Por supuesto, conforme a lo anterior encontramos que dentro de las obligaciones del juez de primera instancia se encuentra, en primera medida, verificar el cumplimiento del fallo y luego sí, podrá evaluar la necesidad de evacuar los demás recursos consignados en el artículo 27 y, en caso de considerarlo necesario, acudir al desacato. Ahora bien, dentro de este último evento es necesario tener en cuenta, que su trámite no puede desconocer las garantías inherentes al debido proceso y el derecho de defensa, es decir, la brevedad del mismo no puede ser óbice para menguar derechos fundamentales.
Sería contradictorio y lesivo de la propia Carta que los mecanismos que sirven de apoyo para asegurar la realización de una tutela, constituyeran medios para vulnerar los derechos fundamentales de aquellos que deben cumplir la orden de amparo constitucional. (Subrayas propias). En el presente asunto, el alegado desobedecimiento de la sentencia se concretó en la omisión de la autoridad accionada, toda vez que la respuesta emitida en cumplimiento del fallo no era congruente con la solicitud del actor.
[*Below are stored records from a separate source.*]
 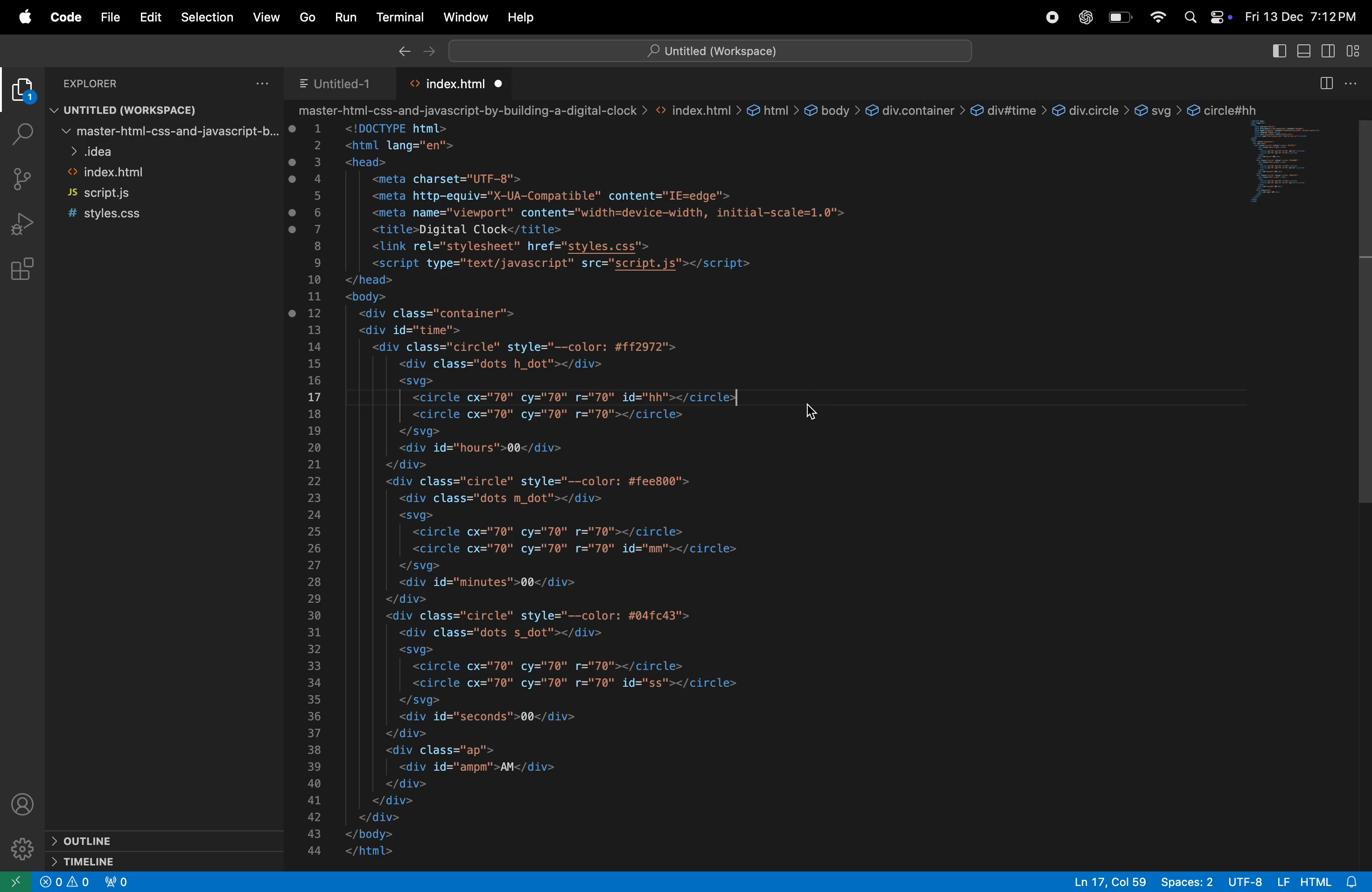 What do you see at coordinates (23, 17) in the screenshot?
I see `apple menu` at bounding box center [23, 17].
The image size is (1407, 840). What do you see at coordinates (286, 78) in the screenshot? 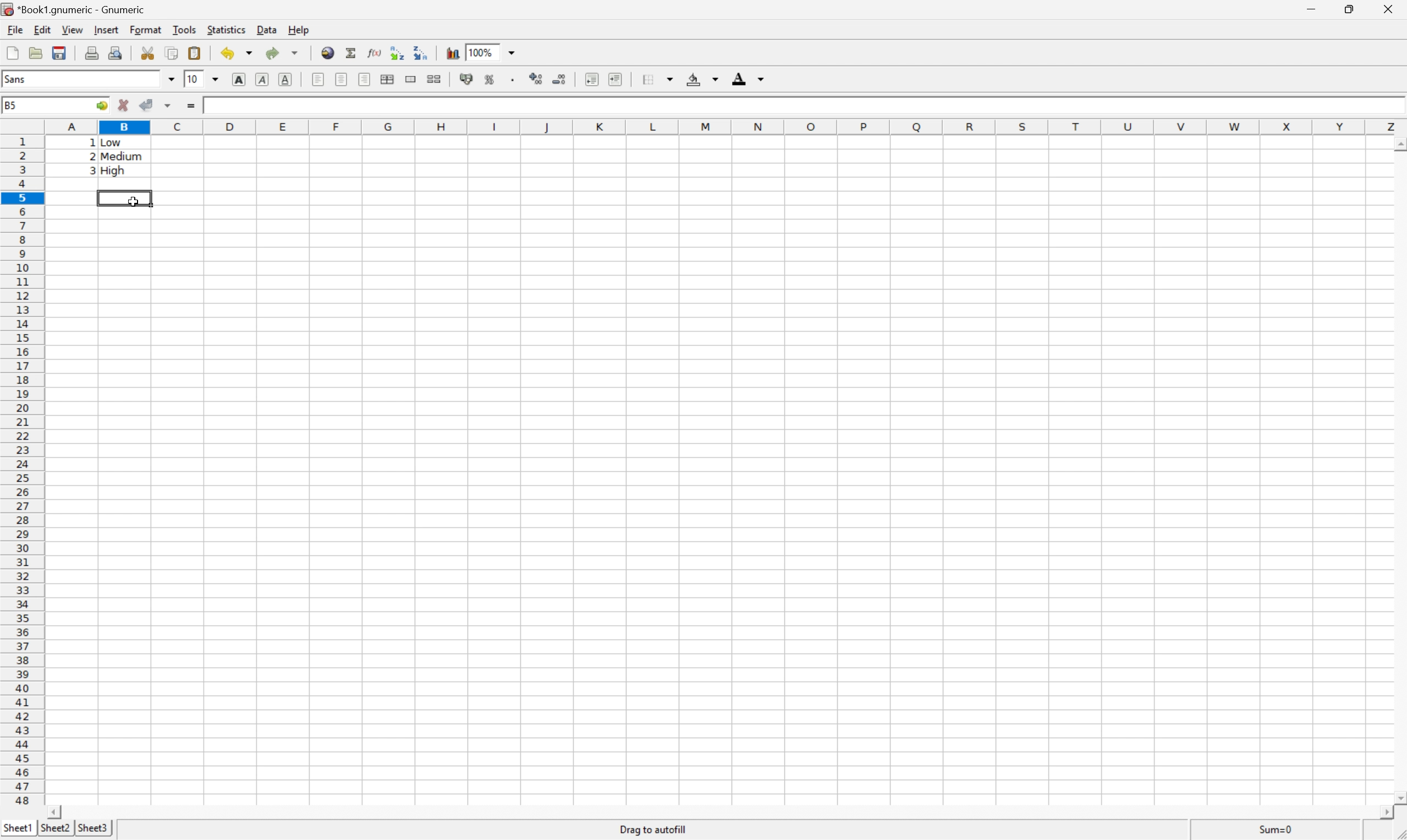
I see `Underline` at bounding box center [286, 78].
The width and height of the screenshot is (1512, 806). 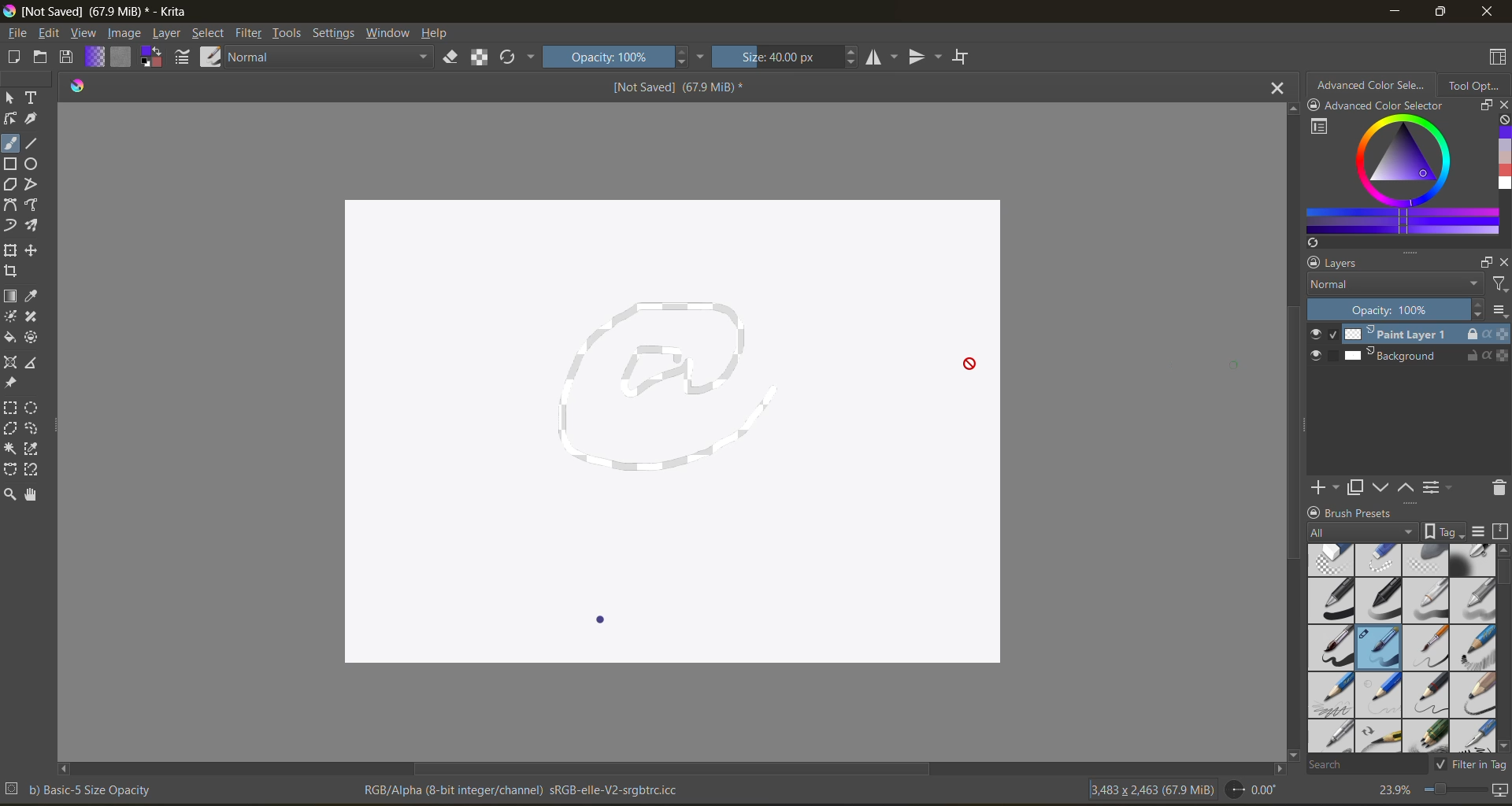 What do you see at coordinates (1313, 356) in the screenshot?
I see `visible` at bounding box center [1313, 356].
Ciertamente, aquella contestación no satisfacía el requisito de coherencia, en tanto inexplicablamente se refería a la imposibilidad de realizar un examen médico ordenado en otro procedimiento de tutela, no a la petición de practicar una junta médico laboral, que es sobre la que versa el sub judice. Sin embargo, durante el trámite de este incidente se corrigió el yerro, dado que mediante oficio del 5 de octubre anterior, debidamente notificado según se acreditó, se le indicó al accionante que la valoración deprecada no podía autorizarse, pues no fue solicitada dentro de los dos meses siguientes a su retiro del Ejército Nacional.
No está demás indicar que, en caso de inconformidad, dicha determinación puede ser controvertida ante la jurisdicción de lo contencioso administrativo a través del medio de control de nulidad y restablecimiento del derecho, o incluso, eventualmente, a través de una nueva acción de tutela. Lo relevante es que fue cumplido el mandato impartido en este procedimiento de amparo, lo cual impide ratificar la determinación del a quo, en tanto se ha cumplido el objetivo con que fue previsto el incidente de desacato, asunto respecto del cual tiene sentado la Corte Constitucional: A pesar de ser una sanción, el objeto del desacato no es la sanción en sí misma, sino propiciar que se cumpla el fallo de tutela.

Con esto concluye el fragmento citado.